Tim Palen Studio is made with six ISO containers (five in the living area and one as an appendage to the studio to hold photography equipment) and a Butler pre-engineered studio building.
On one side, the studio is naturally lit with six, 22-inch, dimmable solar tubes, while on the other side, an 18-foot stairwell is clad in corrugated, recycled steel and a tall, slit window. The stairwell doubles as a gallery for the owner’s studio.
Other than the obvious reuse of shipping containers, this project has some unique and impressive green features. The roof is white in parts and living in others with 4’x4′ green modules. The 160-square foot living roof has native desert plants and sedums sustained with gray water.

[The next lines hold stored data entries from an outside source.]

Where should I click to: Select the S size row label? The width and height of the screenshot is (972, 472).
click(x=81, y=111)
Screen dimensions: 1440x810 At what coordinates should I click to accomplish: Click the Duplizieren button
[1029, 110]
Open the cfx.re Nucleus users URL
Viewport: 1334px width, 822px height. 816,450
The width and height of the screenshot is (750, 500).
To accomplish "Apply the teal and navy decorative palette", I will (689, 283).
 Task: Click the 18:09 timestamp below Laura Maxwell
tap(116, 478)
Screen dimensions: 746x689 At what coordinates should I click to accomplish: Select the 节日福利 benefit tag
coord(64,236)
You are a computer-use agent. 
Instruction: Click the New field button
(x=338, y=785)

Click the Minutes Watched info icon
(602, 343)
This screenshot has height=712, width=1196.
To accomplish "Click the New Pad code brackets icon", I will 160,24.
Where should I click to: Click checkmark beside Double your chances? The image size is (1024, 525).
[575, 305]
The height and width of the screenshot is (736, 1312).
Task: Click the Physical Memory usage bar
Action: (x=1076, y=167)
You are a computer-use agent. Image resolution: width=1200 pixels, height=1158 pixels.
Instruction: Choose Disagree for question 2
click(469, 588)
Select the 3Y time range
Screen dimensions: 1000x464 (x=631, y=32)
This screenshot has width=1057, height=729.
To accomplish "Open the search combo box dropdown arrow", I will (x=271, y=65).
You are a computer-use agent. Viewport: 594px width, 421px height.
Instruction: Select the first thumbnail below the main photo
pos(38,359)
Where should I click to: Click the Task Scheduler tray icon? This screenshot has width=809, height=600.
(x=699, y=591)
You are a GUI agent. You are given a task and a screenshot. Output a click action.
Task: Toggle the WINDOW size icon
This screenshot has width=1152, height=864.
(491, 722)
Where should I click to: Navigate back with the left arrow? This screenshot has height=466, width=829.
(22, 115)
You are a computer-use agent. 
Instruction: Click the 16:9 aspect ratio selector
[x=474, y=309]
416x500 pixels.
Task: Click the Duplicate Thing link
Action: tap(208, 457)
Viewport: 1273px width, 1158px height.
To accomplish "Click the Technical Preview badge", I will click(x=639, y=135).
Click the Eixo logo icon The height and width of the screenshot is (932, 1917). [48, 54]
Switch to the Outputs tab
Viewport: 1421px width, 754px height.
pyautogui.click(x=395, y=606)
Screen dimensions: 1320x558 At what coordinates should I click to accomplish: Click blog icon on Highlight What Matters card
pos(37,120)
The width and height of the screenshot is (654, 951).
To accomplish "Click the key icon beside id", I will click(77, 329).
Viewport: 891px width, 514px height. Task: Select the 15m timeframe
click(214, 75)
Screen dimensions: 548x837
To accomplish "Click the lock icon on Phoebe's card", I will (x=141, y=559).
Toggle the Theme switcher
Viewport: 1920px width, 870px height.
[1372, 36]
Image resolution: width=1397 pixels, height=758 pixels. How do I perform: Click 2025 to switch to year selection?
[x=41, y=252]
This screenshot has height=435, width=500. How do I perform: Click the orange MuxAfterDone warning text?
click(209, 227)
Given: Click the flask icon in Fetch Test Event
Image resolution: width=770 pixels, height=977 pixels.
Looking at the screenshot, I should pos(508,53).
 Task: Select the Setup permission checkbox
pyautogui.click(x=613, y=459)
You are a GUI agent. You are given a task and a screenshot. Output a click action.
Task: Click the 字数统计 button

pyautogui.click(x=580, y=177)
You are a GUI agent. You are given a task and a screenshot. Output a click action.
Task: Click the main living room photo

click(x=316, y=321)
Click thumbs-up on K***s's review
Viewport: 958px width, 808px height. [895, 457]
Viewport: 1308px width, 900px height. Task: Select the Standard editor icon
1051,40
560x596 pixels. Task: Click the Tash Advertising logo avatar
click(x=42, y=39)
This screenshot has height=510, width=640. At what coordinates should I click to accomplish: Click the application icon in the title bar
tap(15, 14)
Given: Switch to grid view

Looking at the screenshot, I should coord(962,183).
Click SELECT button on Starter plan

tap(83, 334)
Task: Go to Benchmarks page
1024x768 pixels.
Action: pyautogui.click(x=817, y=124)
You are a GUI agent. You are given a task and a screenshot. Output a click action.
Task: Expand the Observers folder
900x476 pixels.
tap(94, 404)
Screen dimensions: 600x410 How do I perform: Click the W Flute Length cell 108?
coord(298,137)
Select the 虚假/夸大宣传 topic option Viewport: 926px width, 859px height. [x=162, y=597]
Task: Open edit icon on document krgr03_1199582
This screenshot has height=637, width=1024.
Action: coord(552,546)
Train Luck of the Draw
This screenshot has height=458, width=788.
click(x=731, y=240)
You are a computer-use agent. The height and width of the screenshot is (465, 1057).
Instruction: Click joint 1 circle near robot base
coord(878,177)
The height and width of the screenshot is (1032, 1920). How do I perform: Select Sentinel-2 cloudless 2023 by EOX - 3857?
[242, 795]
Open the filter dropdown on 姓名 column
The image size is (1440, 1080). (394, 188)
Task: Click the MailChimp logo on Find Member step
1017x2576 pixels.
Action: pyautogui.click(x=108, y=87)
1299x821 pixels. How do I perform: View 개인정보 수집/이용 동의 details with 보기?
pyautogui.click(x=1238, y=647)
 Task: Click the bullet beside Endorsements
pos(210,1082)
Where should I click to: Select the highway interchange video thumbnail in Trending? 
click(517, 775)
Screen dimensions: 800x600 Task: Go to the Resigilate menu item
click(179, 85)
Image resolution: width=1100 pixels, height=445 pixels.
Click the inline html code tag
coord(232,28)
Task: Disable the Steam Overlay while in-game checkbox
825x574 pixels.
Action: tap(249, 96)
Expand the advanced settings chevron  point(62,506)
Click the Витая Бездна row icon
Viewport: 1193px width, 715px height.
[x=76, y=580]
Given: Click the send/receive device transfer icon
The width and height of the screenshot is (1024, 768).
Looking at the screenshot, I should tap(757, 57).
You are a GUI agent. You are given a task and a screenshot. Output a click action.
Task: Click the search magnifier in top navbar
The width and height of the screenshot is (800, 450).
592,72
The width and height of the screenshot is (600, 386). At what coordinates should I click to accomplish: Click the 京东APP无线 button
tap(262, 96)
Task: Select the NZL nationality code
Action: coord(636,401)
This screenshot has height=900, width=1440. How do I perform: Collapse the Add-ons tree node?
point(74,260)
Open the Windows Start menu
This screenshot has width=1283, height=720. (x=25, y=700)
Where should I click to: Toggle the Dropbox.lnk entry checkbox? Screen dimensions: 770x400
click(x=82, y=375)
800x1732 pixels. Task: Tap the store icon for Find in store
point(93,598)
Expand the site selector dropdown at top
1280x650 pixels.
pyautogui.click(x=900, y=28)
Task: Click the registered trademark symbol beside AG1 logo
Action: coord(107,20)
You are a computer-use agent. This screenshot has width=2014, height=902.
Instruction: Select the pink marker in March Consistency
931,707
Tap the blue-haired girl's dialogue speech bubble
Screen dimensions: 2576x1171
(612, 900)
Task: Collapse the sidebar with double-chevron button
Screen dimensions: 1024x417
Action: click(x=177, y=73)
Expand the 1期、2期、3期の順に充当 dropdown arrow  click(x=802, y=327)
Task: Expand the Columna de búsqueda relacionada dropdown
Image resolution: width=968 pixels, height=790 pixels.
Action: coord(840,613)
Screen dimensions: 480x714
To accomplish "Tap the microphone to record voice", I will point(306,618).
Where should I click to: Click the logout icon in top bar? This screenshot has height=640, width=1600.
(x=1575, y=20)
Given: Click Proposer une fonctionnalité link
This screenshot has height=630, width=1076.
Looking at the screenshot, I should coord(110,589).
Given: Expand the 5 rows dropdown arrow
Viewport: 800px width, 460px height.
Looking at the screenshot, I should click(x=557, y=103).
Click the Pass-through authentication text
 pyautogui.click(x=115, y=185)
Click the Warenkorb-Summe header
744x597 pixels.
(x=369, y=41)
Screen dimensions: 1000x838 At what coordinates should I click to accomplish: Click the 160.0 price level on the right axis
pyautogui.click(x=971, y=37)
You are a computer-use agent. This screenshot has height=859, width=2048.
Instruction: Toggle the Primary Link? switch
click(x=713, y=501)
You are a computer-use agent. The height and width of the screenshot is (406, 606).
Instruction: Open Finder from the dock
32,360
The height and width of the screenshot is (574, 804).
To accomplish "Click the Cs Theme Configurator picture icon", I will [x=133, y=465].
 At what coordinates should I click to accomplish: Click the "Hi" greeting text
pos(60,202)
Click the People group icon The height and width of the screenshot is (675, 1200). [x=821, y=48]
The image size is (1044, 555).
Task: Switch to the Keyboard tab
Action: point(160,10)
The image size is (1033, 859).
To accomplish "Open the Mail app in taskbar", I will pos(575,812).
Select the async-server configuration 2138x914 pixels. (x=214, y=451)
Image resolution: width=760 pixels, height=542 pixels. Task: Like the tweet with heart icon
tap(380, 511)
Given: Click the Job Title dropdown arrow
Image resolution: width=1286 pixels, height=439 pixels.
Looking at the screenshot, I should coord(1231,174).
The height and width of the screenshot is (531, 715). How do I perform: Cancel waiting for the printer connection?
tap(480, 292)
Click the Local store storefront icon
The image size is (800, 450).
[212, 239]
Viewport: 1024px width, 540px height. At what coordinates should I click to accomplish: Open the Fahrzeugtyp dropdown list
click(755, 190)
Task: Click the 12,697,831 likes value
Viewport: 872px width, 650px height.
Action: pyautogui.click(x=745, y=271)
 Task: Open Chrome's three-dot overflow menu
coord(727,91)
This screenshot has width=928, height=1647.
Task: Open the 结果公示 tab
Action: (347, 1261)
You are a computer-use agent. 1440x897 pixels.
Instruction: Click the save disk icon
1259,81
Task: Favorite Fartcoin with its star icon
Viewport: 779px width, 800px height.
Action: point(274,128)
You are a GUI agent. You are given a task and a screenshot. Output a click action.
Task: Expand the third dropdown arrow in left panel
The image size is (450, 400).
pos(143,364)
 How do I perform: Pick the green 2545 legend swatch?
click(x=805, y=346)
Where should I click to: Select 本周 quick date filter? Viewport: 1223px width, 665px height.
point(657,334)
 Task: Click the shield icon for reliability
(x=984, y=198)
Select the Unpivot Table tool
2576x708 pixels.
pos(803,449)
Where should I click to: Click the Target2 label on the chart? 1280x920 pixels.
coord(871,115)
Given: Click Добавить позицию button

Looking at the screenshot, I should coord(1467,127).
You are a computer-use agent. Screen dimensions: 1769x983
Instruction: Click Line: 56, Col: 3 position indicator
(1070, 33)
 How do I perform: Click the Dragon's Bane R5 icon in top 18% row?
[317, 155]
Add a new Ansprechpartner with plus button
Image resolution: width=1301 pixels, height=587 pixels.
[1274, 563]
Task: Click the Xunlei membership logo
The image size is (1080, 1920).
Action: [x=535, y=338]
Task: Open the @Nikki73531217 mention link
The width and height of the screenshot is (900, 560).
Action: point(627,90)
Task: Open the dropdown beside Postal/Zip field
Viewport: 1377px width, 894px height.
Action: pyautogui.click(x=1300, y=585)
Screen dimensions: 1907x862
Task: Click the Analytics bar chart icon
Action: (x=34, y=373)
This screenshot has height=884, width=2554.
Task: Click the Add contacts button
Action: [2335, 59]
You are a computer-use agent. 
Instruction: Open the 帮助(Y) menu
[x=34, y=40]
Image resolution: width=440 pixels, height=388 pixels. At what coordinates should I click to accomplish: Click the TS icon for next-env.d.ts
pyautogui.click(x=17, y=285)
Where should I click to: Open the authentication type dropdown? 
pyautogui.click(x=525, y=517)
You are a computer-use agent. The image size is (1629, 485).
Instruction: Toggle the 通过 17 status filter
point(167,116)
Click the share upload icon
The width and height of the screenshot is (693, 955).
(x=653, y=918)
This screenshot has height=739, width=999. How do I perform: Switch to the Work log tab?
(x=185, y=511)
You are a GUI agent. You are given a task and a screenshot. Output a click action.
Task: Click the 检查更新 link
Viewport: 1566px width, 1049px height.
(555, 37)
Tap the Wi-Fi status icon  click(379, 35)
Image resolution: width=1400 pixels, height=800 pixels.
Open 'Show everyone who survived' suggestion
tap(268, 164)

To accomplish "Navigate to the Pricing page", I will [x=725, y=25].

A recycled tank harvests up to 3,000 gallons of rainwater from the roof for watering plants in the breezeway, while a 10,000 gallon tank holds water for potable water use or as a backup in the event of a fire.
The Tim Palen Studio has rigid-foam insulation in some of the walls and roof (Title 24+) and heat-treated, low-E, double-glazed windows. Otherwise — this is the desert after all — the project is heated and cooled with a mini-split heat pump system.
To deflect some of the Mojave Desert sun, a steel Unistrut structure is bolted to the house to secure a skin of modular, perforated, metal panels. These panels blanket the south, west, and breezeway portions and they’re transparent. Which is to say, the skin balances views, natural ventilation, and a 50% reduction in heat and glare.
The Tim Palen Studio was built for about $200 per square foot, including the foundation, according to an email from a representative for the architect. Ecotechdesign intends to design and build more container projects in the price range of about $150-250 per square foot, depending on the site and other options.
Credits: Jack Parsons Photography.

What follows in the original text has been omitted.